Lamoureux and her siblings, Charlie and Ted, who passed away two years ago, often performed with their father. Lamoureux later went on the road with her husband, country musician Ricki Lamoureux. Accompanied by his wife, Collins toured with his daughter and son-in-law, playing bass for the duet.

But what Collins is most known for is composing Little Skidoo, which he actually wrote in 1967 for his children. When he met Ricki Lamoureux in 1976, a seasoned musician, "he came up to me and told me he composed music, and all I could think about at the time was, oh no, not another one," says Ricki.

"Almost nightly, I would get something someone wrote." It took nine years to record the song.
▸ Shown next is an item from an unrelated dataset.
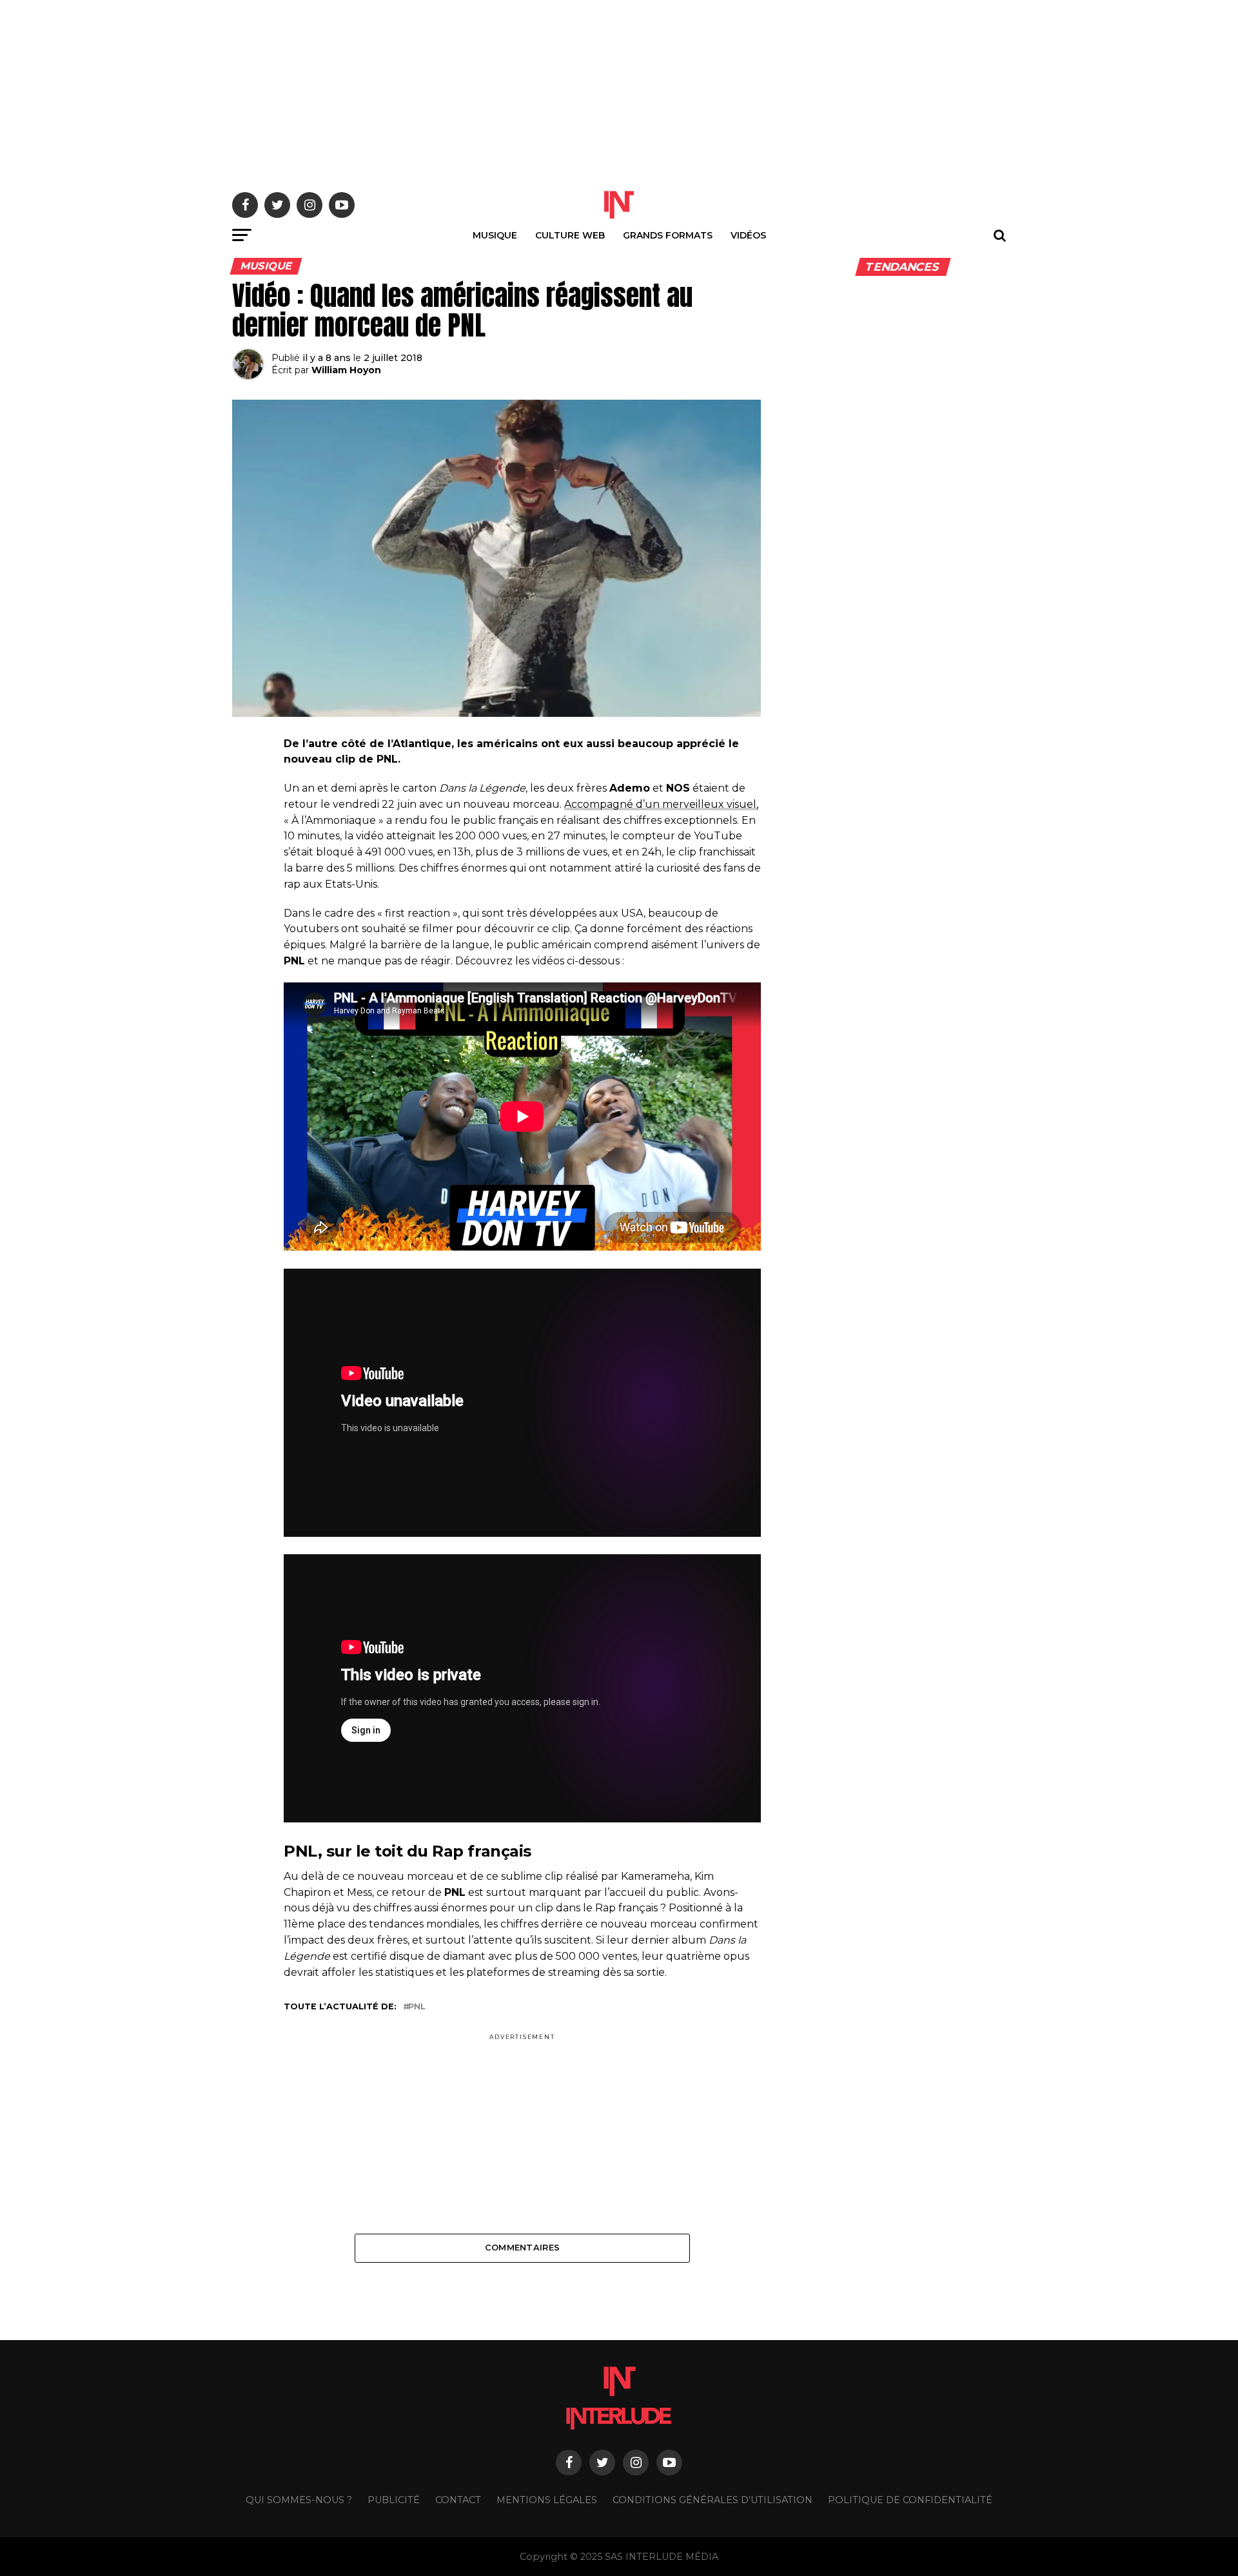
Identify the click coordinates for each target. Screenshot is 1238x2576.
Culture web (570, 235)
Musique (495, 235)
Little Skidoo was released as a single in 1976, with his wife and children singing back up.

 

A university student recorded the song in his basement, recalls Lamoureux. A few years later, the family went to Tamarac Studios in North Bay to record the album Imaginary Friends, featuring the Little Skidoo, and other lesser-known favourites like Ethelbert the Elf, Hector the Spider and a duet with his wife, Imaginary Friends.

Collins released two subsequent albums, Imaginary Friends 2, and a country record, Good Morning Friends and Neighbours. "We did concerts all over the place -- in Sudbury and surrounding areas," says Lamoureux.

"It was neat to see my dad bombarded by fans. He just loved it."

 

"He was a big kid," adds her husband. Surprisingly the family never owned a skidoo.

Did you know?

- Arthur "Bert" Collins tried unsuccessfully to convince Bombardier Recreational Products, the company that manufactures ski-doos, to adopt and promote his song Little Skidoo;

- Collins was forced to change the spelling from ski-doo to skidoo, to avoid any association with the company.